Jusqu’où ira Claude ? L’IA commence à gérer… d’autres IA
Anthropic lance Claude Managed Agents, une interface capable de créer et de piloter de multiples sous-agents d’IA pour exécuter des missions complexes en parallèle. Cette infrastructure native donne les pleins pouvoirs au modèle pour déléguer l’intégralité d’un projet informatique ou analytique sans intervention humaine entre les étapes.
Claude a pris du galon. Il occupe désormais le poste de chef de projet au sein de la plateforme Anthropic. L'entreprise ouvre aux abonnés Pro et Team une fonction baptisée « Managed Agents ». Avec cet outil, l'utilisateur soumet une requête globale et le modèle génère des instances autonomes pour traiter chaque aspect du problème. Ces sous-agents travaillent dans des environnements isolés, utilisent des outils spécifiques comme l'exécution de code ou la recherche web, puis transmettent leurs résultats à l'agent principal. Cette architecture remplace les frameworks tiers comme LangChain puisque l'orchestration se déroule directement au cœur du modèle.
Claude Managed Agents : le manager fantôme et l'effacement de l'expert
L'arrivée de ces agents autonomes modifie le rôle du développeur au sein de la production logicielle. Habituellement, un ingénieur construit manuellement les interactions entre différentes briques d'IA, définit des permissions et surveille les boucles de rétroaction. Avec cette mise à jour, Claude prend ces décisions architecturales à la volée. Des équipes chez Sentry passent déjà d'un signalement de bug à une proposition de correction prête pour la fusion en une seule commande grâce à ce système.

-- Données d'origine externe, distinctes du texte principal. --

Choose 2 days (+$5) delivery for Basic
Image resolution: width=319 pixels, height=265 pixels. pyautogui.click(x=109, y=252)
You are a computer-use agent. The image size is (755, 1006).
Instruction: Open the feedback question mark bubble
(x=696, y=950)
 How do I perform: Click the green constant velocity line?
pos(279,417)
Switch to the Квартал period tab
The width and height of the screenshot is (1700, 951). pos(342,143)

Vous le sentez venir, l'inéluctable ? Si les entreprises profitent d'une productivité accrue, c'est au détriment des profils techniques intermédiaires qui voient leur utilité immédiate passer à la trappe. Claude propose du code et assemble une équipe virtuelle pour le déployer. Les superviseurs humains perdent la visibilité sur les étapes de décision, malgré la présence d'un journal de bord pour chaque session active. Avec Claude Managed Agents, les dirigeants pourront déléguer la structure même de leur flux de travail à une intelligence capable de s'auto-organiser. L'humain s'éloigne de la supervision technique directe pour se cantonner à la validation du résultat final. À cause de ce transfert de compétences vers la machine, les postes de gestion technique perdent leur substance et… de leurs ressources humaines.

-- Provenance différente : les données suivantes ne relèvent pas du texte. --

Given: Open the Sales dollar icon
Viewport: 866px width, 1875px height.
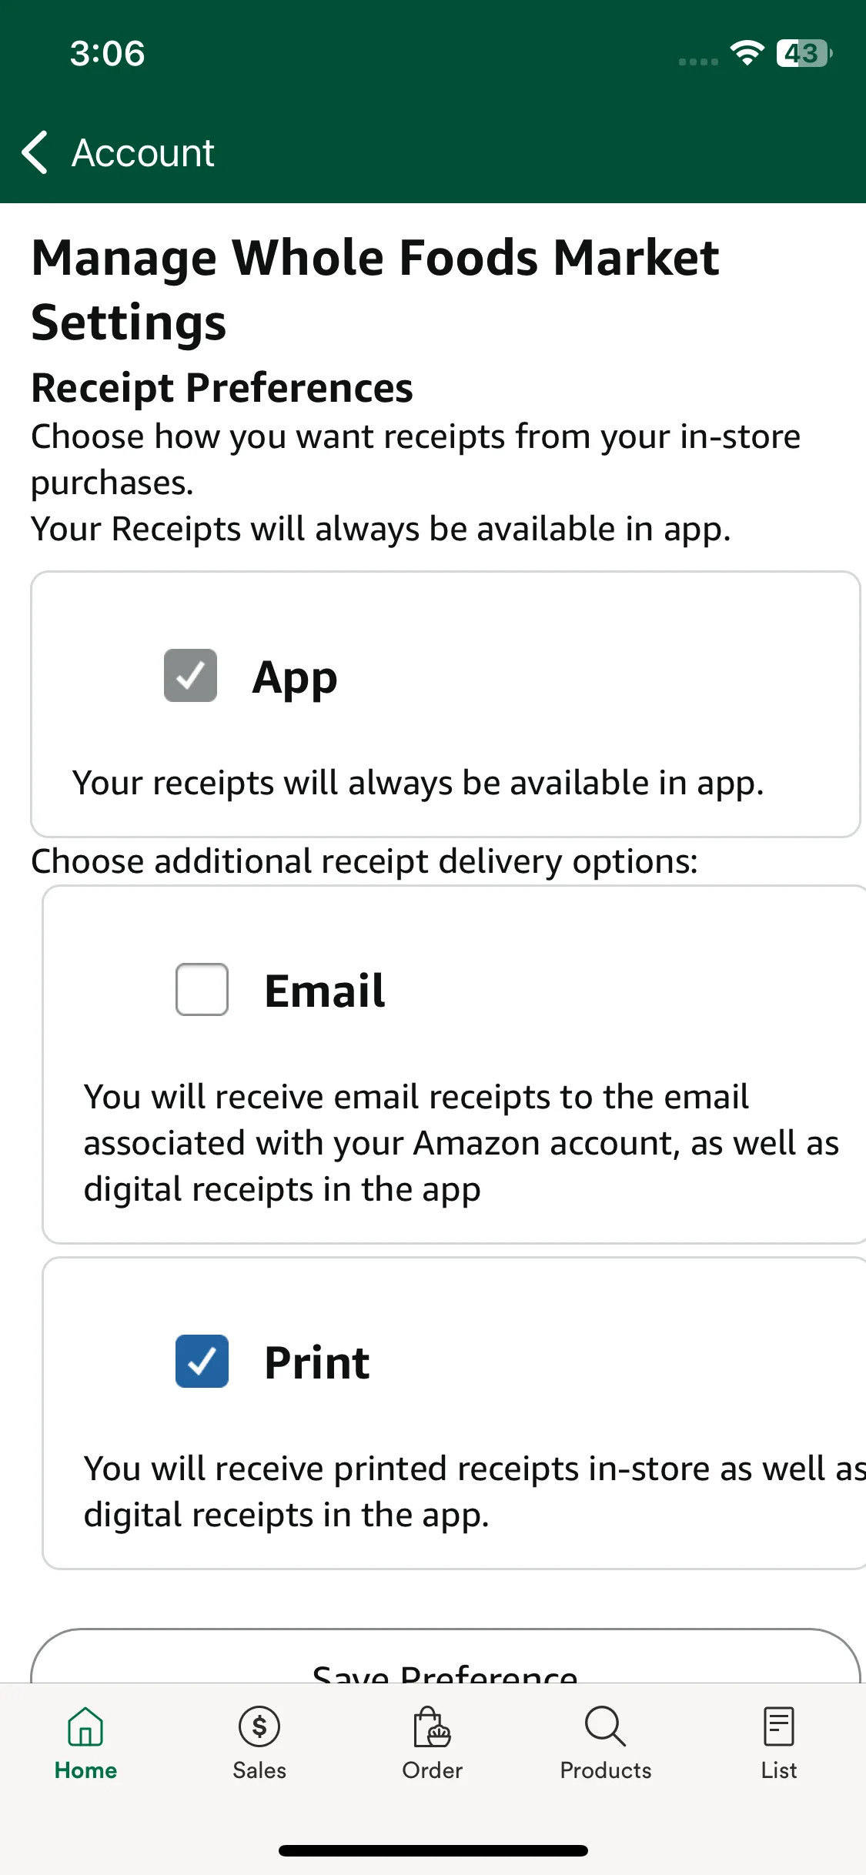Looking at the screenshot, I should pyautogui.click(x=259, y=1726).
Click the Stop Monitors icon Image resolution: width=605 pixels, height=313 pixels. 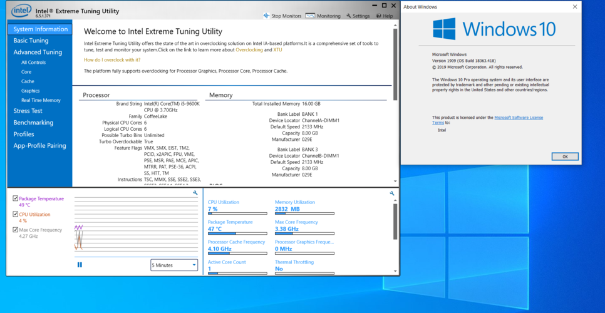(x=267, y=16)
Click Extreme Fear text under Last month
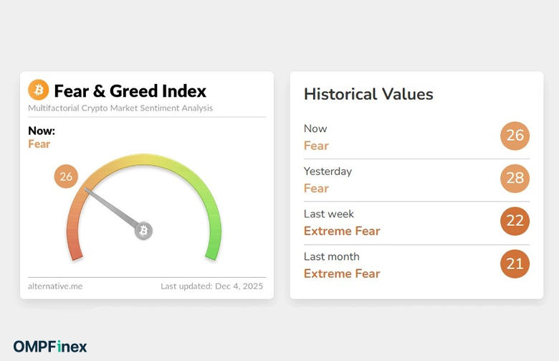559x361 pixels. pyautogui.click(x=342, y=273)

Une économie de l'IA à deux vitesses
Les entreprises capables d'automatiser leur structure se séparent des autres par l'accès à cette technologie payante. Anthropic facture l'usage avec un coût de 0,08 dollars, soit environ 0,07 euros par heure de session active en plus des jetons consommés. Rakuten ou Notion utilisent déjà ces agents personnalisés pour accélérer leurs cycles de travail internes par dix. Il suffit à un employé de demander à Claude de mener une étude concurrentielle complète et l'IA déclenche l'ouverture de cinq agents simultanés sur les marchés mondiaux.
Alors certes, l'utilisateur peut se consacrer à une autre tâche pendant ce temps. Les structures qui délèguent leur gouvernance à des algorithmes profitent quant à elles de cette capacité de parallélisation massive. Mais ce système renforce la dépendance envers un fournisseur unique avec une infrastructure, une intelligence et une gestion des droits réunies dans le même vase clos.
Quoi qu'il en soit, on n'arrête plus Anthropic. Les premiers tests en production montrent que les agents gérés réussissent des tâches complexes avec un taux de succès supérieur de dix points par rapport aux méthodes classiques. L'IA attend désormais les instructions de ses propres reflets numériques plutôt que celles de l'homme pour progresser. Mais, autre effet pervers de la course au tout agent IA, cette prolifération d'agents travaillant en écosystème aussi fermé menace la bande passante des réseaux d'entreprise. Main d'œuvre invisible et corvéable à merci ne signifie pas pour autant gratuite.